We mentioned earlier that if you were to reopen a filehandle (that is, if you were to open a filehandle FRED when you've already got an open filehandle named FRED, say), the old one would be closed for you automatically. And we said that you shouldn't reuse one of the six standard filehandle names unless you intended to get that one's special features. And we also said that the messages from die and warn, along with Perl's internally generated complaints, go automatically to STDERR. If you put those three pieces of information together, you now have an idea about how you could send error messages to a file, rather than to your program's standard error stream:[261]

[261]Don't do this without a reason. It's nearly always better to let the user set up redirection when launching your program, rather than have redirection hardcoded. But this is handy in cases where your program is being run automatically by another program (say, by a web server or a scheduling utility like cron or at). Another reason might be that your program is going to start another process (probably with system or exec, which we'll see in Chapter 14, "Process Management"), and you need that process to have different I/O connections.
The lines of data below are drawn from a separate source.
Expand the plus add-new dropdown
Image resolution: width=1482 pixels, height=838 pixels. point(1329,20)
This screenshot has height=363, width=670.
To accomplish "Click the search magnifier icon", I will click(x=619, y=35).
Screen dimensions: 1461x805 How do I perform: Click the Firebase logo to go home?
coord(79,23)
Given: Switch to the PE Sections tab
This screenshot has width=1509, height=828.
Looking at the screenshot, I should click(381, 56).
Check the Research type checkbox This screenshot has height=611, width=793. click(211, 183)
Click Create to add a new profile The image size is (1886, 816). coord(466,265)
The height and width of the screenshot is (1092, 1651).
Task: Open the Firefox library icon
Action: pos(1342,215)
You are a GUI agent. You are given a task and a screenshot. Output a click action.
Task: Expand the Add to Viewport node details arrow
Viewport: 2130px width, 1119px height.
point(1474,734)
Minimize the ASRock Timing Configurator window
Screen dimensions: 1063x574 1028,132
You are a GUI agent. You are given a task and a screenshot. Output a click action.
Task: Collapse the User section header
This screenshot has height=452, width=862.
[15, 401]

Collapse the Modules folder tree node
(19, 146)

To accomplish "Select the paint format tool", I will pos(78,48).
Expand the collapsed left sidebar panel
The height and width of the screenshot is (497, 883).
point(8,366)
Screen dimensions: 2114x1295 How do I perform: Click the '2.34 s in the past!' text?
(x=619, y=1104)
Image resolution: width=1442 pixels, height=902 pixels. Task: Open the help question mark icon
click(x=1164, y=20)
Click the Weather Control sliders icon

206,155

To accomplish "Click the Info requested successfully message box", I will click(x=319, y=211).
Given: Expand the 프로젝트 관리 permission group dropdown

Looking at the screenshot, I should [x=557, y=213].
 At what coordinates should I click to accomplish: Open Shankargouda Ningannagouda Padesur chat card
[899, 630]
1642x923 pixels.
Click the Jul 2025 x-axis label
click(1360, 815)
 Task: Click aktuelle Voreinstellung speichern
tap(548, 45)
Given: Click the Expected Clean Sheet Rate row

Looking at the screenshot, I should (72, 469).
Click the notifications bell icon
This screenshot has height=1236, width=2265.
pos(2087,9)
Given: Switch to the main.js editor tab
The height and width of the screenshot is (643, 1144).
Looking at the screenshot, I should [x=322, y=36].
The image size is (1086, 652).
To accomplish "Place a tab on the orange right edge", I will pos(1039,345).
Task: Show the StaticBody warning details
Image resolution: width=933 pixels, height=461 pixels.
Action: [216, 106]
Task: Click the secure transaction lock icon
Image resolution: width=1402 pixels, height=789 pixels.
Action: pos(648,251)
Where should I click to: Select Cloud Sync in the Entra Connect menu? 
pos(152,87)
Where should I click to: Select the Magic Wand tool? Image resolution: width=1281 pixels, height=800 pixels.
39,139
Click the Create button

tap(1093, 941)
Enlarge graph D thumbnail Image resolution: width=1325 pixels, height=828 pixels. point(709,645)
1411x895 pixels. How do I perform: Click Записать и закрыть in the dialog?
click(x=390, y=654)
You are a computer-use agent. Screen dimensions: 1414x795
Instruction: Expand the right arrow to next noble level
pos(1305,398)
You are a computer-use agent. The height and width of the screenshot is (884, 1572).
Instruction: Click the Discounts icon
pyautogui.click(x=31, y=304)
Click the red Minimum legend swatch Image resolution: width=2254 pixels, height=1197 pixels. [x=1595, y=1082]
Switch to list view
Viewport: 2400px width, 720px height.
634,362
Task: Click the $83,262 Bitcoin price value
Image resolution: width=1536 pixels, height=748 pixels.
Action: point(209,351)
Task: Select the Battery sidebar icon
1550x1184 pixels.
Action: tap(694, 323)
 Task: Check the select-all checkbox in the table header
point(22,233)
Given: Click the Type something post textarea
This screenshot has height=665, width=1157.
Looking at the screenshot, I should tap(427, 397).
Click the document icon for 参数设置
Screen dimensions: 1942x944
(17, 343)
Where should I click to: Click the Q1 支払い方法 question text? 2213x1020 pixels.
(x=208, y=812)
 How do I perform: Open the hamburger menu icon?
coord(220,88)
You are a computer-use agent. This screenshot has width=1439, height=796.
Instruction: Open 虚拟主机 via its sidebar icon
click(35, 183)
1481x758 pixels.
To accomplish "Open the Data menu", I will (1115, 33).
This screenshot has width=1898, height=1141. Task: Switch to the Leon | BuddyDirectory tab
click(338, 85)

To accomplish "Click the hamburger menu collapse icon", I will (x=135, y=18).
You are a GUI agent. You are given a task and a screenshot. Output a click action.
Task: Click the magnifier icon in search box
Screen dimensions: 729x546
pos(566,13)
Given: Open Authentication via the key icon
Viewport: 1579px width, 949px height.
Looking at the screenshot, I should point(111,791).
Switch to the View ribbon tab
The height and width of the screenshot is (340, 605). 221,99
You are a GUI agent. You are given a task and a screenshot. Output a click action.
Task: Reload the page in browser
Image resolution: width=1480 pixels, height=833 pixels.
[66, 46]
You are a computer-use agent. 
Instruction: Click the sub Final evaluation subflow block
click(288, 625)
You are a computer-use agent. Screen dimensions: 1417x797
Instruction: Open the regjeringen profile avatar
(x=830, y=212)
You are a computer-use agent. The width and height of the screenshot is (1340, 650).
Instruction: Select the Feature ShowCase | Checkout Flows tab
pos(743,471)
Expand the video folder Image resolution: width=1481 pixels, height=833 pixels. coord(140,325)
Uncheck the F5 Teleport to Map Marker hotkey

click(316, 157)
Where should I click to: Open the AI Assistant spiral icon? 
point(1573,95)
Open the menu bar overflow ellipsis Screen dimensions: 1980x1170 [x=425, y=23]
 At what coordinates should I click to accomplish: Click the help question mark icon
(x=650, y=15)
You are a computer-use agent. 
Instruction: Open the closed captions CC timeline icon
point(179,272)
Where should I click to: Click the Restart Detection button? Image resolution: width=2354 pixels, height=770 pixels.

# Send errors to my private error log
open STDERR, ">>/home/barney/.error_log"
  or die "Can't open error log for append: $!";

After reopening STDERR, any error messages from Perl will go into the new file. But what happens if the or die part is executed -- where will that message go, if the new file couldn't be opened to accept the messages?

The answer is that if one of the three system filehandles -- STDIN, STDOUT, or STDERR -- fails to be reopened, Perl kindly restores the original one.[262] That is, Perl closes the original one (of those three) only when it sees that opening the new connection is successful. Thus, this technique could be used to redirect any (or all) of those three system filehandles from inside your program,[263] almost as if the program had been run with that I/O redirection from the shell in the first place.

[262]At least, this is true if you haven't changed Perl's special $^F variable, which tells Perl that only those three are special like this. But you'd never change that.

[263]But don't open STDIN for output or the others for input. Just thinking about that makes our heads hurt.